[Download] ~ Impaired and Ill at Ease: New Zealand's Cinematics of Disability. by Post Script ~ eBook PDF Kindle ePub Free
eBook details
- Title: Impaired and Ill at Ease: New Zealand's Cinematics of Disability.
- Author : Post Script
- Release Date : January 22, 2005
- Genre: Business & Personal Finance,Books,
- Pages : * pages
- Size : 287 KB
Description
In what has been called New Zealand's "Cinema of Unease," the nation's isolation, alienation, and idiosyncracies have often been depicted in terms of physical, intellectual, and psychological dysfunction. (1) In Ian Mune's The End of the Golden Weather, cognitively disabled Firpo (Stephen Papps), mocked and tormented by the beach community of Te Parenga, offers for young Geoff Crome (Stephen Fulford) a glimpse of fantastical transcendence from the normality of the adult life he is about to enter. In Alison Maclean's Crush, set amidst the iconic bubbling mud pools of Rotorua, the brain injury and paralysis sustained by Christina (Donogh Rees) galvanize the tormented relations between an attractive American woman (Marcia Gay Harden) and a New Zealand father and daughter (William Zappa and Caitlin Bossley).
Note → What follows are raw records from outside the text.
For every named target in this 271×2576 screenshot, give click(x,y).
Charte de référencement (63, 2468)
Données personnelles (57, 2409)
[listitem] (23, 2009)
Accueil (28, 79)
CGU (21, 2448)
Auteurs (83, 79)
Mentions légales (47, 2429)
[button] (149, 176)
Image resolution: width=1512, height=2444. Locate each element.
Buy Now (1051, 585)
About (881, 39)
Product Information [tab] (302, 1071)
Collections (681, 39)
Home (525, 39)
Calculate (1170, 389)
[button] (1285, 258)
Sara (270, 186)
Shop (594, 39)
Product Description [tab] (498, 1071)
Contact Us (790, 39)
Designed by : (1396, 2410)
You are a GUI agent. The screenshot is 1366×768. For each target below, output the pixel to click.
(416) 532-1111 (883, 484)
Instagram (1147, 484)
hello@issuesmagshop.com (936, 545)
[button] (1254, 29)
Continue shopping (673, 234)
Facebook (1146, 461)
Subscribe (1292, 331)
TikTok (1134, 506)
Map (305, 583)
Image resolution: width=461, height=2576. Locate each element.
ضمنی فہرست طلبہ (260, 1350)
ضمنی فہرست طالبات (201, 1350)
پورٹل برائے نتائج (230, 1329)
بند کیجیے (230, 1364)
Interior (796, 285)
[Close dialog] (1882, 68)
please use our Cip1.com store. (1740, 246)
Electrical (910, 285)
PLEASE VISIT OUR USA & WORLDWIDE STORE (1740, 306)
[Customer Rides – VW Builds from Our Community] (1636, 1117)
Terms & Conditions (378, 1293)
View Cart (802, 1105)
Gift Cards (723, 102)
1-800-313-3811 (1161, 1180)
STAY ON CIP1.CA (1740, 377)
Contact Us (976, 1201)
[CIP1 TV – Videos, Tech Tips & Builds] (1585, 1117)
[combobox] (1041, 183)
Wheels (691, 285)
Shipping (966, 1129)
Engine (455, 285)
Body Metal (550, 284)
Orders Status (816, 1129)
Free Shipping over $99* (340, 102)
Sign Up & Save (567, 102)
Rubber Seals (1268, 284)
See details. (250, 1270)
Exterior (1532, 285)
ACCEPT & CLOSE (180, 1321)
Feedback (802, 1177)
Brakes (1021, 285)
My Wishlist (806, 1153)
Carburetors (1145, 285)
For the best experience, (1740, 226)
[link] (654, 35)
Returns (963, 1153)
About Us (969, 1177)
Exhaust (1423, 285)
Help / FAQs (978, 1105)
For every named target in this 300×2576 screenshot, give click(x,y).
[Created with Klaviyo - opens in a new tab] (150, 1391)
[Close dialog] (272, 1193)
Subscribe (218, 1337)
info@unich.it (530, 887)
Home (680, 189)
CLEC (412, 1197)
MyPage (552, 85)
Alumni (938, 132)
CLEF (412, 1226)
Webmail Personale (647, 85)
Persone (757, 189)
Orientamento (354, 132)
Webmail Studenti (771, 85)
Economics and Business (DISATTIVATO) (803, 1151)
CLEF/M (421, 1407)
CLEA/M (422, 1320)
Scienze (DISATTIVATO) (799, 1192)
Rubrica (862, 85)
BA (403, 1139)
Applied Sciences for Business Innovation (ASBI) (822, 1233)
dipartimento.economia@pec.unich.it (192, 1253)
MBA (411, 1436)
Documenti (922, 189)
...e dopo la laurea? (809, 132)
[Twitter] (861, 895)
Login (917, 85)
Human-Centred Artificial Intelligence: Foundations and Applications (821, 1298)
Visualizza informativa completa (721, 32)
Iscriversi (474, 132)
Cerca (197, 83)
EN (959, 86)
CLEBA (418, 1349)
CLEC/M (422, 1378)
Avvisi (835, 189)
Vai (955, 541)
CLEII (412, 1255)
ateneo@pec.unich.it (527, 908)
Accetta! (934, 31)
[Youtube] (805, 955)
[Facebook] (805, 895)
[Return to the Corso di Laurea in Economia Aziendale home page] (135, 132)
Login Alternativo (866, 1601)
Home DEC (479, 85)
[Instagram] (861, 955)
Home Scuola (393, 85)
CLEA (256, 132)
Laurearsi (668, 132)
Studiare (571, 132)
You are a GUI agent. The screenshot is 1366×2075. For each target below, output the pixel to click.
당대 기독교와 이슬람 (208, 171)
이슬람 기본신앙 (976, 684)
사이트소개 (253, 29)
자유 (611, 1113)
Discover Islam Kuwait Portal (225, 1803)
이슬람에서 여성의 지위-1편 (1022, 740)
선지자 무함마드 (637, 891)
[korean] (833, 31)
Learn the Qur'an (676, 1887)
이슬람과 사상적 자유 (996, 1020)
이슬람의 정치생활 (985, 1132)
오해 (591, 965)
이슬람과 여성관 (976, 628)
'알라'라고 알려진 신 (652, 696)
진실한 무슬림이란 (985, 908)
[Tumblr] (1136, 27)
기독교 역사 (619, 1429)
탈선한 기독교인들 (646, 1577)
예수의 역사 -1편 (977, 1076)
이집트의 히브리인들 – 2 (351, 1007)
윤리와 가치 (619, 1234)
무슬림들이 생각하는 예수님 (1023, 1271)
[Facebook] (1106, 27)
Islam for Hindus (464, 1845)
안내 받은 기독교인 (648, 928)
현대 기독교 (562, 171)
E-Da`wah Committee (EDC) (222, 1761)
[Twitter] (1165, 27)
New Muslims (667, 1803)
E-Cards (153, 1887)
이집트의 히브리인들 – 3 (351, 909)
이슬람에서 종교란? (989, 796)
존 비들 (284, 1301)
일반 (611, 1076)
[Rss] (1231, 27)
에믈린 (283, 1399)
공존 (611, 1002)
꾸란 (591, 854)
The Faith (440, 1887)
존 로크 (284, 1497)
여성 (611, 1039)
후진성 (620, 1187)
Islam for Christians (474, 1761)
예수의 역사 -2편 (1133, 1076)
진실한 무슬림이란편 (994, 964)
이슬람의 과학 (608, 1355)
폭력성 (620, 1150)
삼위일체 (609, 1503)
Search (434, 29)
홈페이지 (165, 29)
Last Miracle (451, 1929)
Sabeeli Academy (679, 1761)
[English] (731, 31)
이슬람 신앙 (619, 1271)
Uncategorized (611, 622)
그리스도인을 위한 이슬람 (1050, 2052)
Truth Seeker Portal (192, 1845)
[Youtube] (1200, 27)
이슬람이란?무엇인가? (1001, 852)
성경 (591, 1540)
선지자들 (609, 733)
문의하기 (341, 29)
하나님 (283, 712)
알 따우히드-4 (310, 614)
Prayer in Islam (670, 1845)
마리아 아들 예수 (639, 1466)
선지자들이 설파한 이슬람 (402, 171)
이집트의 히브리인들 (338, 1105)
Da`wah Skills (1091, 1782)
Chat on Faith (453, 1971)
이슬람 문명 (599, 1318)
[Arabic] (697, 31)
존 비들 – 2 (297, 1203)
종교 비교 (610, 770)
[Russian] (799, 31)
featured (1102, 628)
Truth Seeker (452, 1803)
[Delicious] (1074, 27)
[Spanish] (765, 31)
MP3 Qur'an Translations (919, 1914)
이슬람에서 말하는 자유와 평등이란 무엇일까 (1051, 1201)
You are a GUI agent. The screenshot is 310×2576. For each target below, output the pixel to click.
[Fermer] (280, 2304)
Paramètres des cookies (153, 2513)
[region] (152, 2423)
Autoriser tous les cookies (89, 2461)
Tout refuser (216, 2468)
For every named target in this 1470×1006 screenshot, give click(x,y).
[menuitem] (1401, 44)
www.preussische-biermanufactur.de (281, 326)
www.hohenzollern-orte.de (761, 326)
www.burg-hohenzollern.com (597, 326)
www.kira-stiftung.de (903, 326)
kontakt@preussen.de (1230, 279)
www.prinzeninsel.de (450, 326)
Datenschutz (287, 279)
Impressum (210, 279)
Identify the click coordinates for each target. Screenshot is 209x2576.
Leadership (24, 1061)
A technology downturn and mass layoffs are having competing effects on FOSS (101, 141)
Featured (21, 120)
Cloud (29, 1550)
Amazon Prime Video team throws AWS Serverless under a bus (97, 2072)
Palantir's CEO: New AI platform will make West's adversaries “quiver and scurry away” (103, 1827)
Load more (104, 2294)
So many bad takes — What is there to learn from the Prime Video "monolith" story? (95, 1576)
And in Barry Barclay's Ngati, the uncertain future of a predominantly Maori community plays out alongside the illness and eventual death of a young Maori boy (Oliver Jones). Each of these films suggests that disability figures in the nation's self-imagining in complicated ways. Indeed, along with the centrality of disability rhetoric in New Zealanders' commentaries on their nation and their cinema, feature-film representations of disability and illness indicate the importance of the disability trope for the nation's concept of itself, a dysfunctional cinematic image of the national body which is sometimes self-pitying and sometimes ironic and liberating. In considering the function of cognitive dysfunction, paralysis and brain injury, and illness in, respectively, The End of the Golden Weather, Crush, and Ngati, this article contends that New Zealand's cinematics of disability offers a particularly New Zealand vision of national identity. Moreover, the association of a distinctive New Zealand identity with a sometimes-disparaged, sometimes-embraced physiological deviance may produce a representative politics that not only makes space for, but values such difference in "real life."